Der Besucher kann sich anhand von 45 Möbelstücken, 46 Modellen, 18 Skulpturen und 100 Originalzeichnungen und -plänen ein Bild von Steiners schöpferischem Œuvre machen. Und so sind beispielsweise die zusammen mit Hermann Ranzenberger entworfenen Lehnsessel, Nachtisch und Bett für Haus Duldeck (um 1917) im Ausstellungsraum „Wohn- und Zweckbauten“ oder der sogenannte „Meditationsstuhl“ (um 1910) im Ausstellungsraum „Das erste Goetheanum“ zu bestaunen. Steiners von Schreinern hervorragend ausgeführte Möbelentwürfe – er arbeitete übrigens ausschließlich in Holz – wie auch sein Wohnumfeld waren farbig konzipiert, verband er seelisches Erleben doch vorwiegend mit Gefühlen und diese wiederum mit Farben. „Man muss lernen in Farben und Formen zu denken“, so sagte Steiner einmal. Die von ihm entwickelten Pflanzenfarben sind heute zwar weitgehend verblasst, zeigen aber dort, wo sie noch vorhanden sind, eine überraschende Intensität. Neben der Farbgebung spielt die Analogie Mensch – Möbelstück eine wichtige Rolle in seinen Entwürfen. Möbelpartien, die ein Kopfstück aufweisen – und damit eine Analogie zum menschlichen Körper – werden besonders betont, indem beispielsweise die oberen Abschlüsse von Schränken plastisch-skulptural gestaltet werden.

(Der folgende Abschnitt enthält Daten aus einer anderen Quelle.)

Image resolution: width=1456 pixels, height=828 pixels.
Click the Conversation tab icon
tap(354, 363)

Dreiklang: Kontext, Metamorphosen, Wirkung
Der Ausstellungsparcours von „Rudolf Steiner – Die Alchemie des Alltags“ ist dreigeteilt: Während der erste Teil Steiner und sein Œuvre in seiner Zeit kontextualisiert und die Reformbewegung und -diskussion in die frühe Moderne verortet, zeigt der zweite, mit „Metamorphosen“ betitelte Ausstellungsteil Steiners entwerferische Arbeiten. Im dritten Abschnitt werden die Auswirkungen seines Werks auf andere Designer, Künstler und Architekten bis in die Gegenwart betrachtet.

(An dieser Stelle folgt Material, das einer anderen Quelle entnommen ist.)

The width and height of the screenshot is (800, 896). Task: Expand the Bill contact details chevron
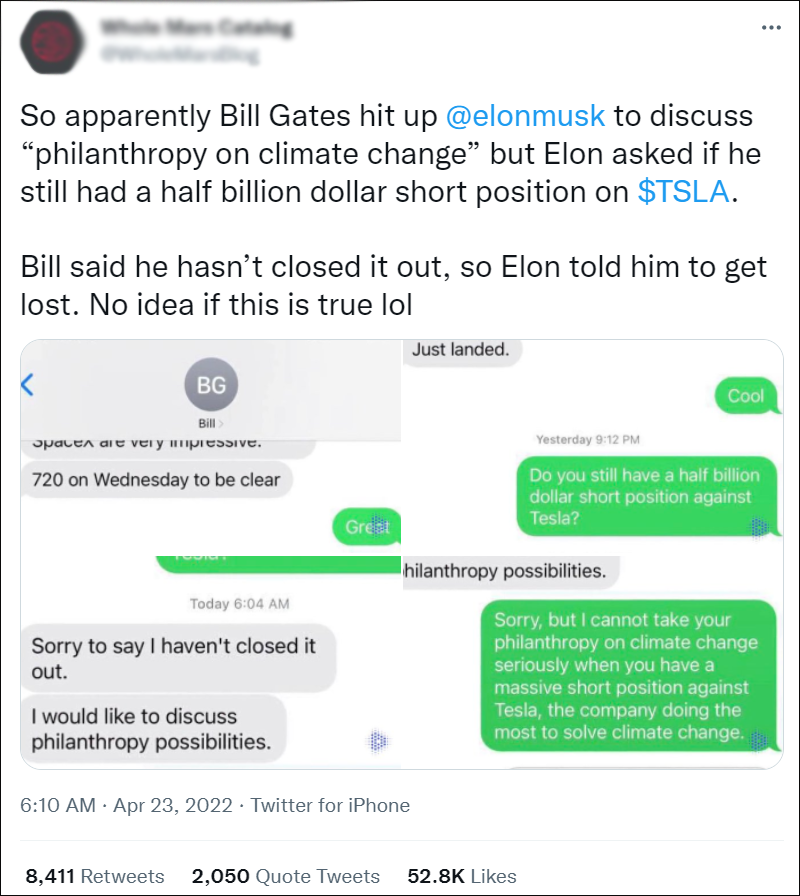click(222, 424)
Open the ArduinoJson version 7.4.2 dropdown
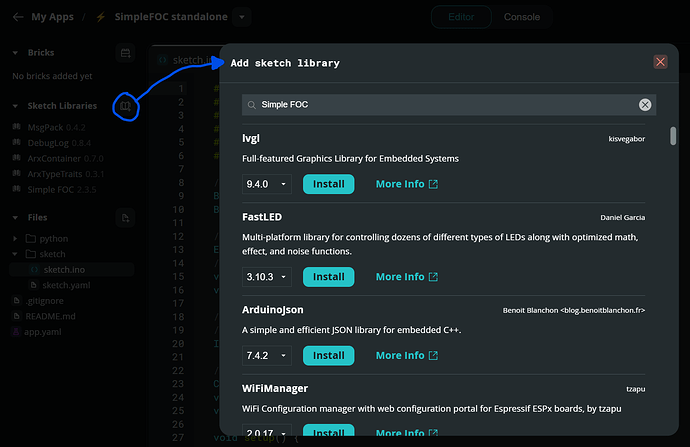690x447 pixels. [268, 355]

In einem Raum trifft sich diese Ausstellung mit der Gegenwartsschau: Im Erdgeschoss des Kunstmuseums wurde ein Raum im Raum für Helmut Federle gestaltet. Während an den Wänden die Arbeiten des Schweizer Künstlers hängen, steht in der Mitte des kleinen Raums ein expressiver Tisch samt drei Stühlen aus dem Besitz des Künstlers. Diese hölzernen Dubach-Möbel aus den zwanziger Jahren gehören zu den schönsten Objekten der Ausstellung.
Weitere Informationen
Die Doppelausstellung „Rudolf Steiner – Die Alchemie des Alltags“ und „Rudolf Steiner und die Kunst der Gegenwart“ im Kunstmuseum Wolfsburg findet bis zum 3. Oktober 2010 statt. Danach wird sie im Kunstmuseum Stuttgart (05.02.2011 – 22.05.2011) und im Vitra Design Museum (September 2011 – März 2012) in Weil am Rhein gezeigt.
Zur Ausstellung sind zwei Kataloge erschienen:
Mateo Kries/Alexander von Vegesack (Hrsg.)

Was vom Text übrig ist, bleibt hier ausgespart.